Lors du Salon du livre et de la presse jeunesse à Montreuil, en Seine-Saint-Denis, le 27 novembre 2019. Photo Simon Lambert/Haytham/Rea
Publié le 26 novembre 2025 à 07h30
Quand viennent la pluie et le froid, c’est qu’il est l’heure d’aller se réchauffer le cœur au Salon du livre et de la presse jeunesse en Seine-Saint-Denis, à Montreuil. Comme chaque année, le SLPJ, comme on l’appelle, est un remède assuré à la morosité de cette fin novembre et la promesse d’une parenthèse réjouissante à l’abri des intempéries.
Au programme de cette 41e édition, qui se tiendra du mercredi 26 novembre au lundi 1er décembre : l’empathie et la création jeunesse comme « un art de l’autre ». « Le salon propose aux enfants et aux jeunes une expérience sensible de la différence, de l’empathie, de la rencontre, précise Sylvie Vassallo, sa directrice. Les littératures jeunesse nourrissent leur curiosité, questionnent les points de vue, hybrident les regards, enrichissent les imaginaires. Dans un moment plutôt sombre, le salon célèbre en mots et en images la capacité de l’art à éclairer le chaos et à “recoudre” les cicatrices pour composer d’autres possibles. »

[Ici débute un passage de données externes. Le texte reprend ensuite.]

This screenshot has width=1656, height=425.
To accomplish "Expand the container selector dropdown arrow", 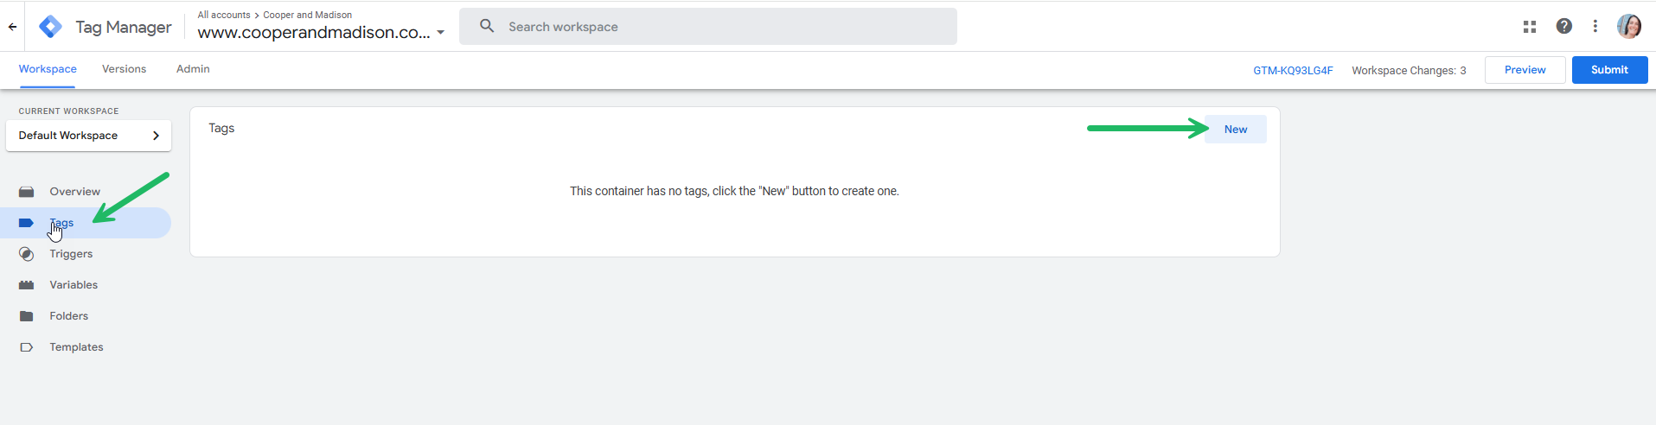I will [440, 33].
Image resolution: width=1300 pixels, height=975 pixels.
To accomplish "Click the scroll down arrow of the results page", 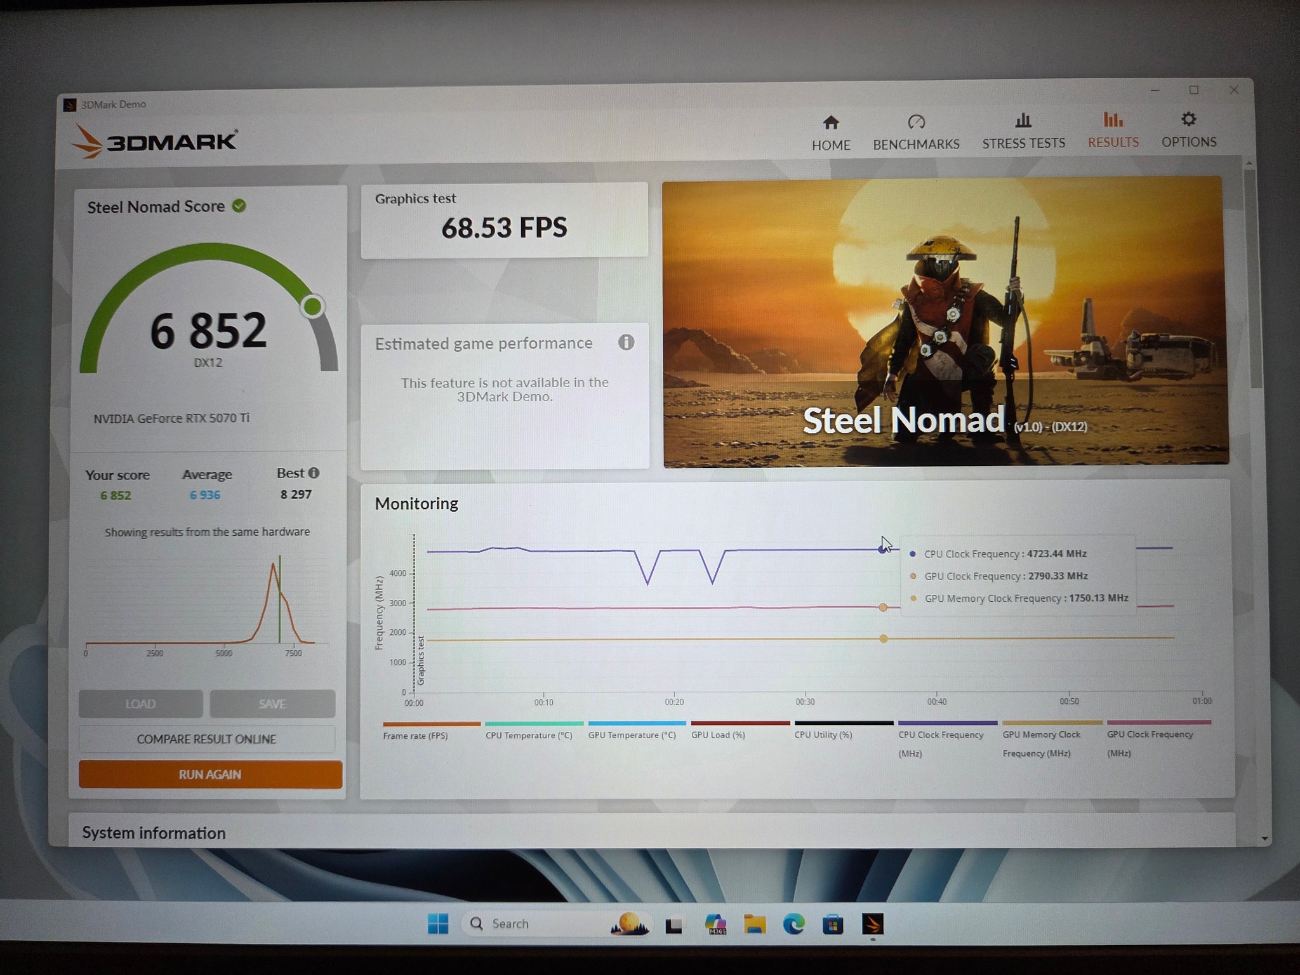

Sur l’affiche du salon, une peinture signée de l’artiste Pauline Barzilaï, deux paires de pieds nus se chevauchent l’une l’autre et semblent se livrer à une danse joyeuse et synchronisée, comme on se tiendrait chaleureusement par les épaules pour s’entraider. La grande richesse de la création jeunesse circulera donc entre les stands des maisons d’édition jeunesse (quatre cents) avec cette envie d’énergie partagée, d’altérité vivement recommandée et de compassion bienvenue.
La Corée du Sud à l’honneur
Une grande exposition regroupera six « regards croisés » — les artistes Csil, Gee-eun Lee, Caroline Gamon, Jeanne Macaigne, Pauline Barzilaï et Maeva Rubli — pour une « traversée sensible » et immersive. Les plus petits pourront « tendre la main », les moyens « ouvrir les bras » et les grands « donner de la voix ».
Comme toujours au SLPJ il y aura des livres, beaucoup de livres — attention, c’est un piège ! — mais aussi, pour tous les âges, des rencontres, des lectures, des dédicaces (deux mille auteurs, illustrateurs, autrices et illustratrices seront présents, selon le programme détaillé ici), des tables rondes, des animations… Les petits comme les grands — les accompagnateurs ne seront pas en reste — trouveront leur bonheur. Cette année, le salon met aussi à l’honneur la Corée du Sud, ses artistes et ses auteurs dans toute leur diversité, et part à la rencontre des webtoons et autres narrations numériques. Chaque visiteur du salon est donc invité à se glisser allègrement dans la peau du personnage de son choix… et à laisser son imaginaire faire le reste.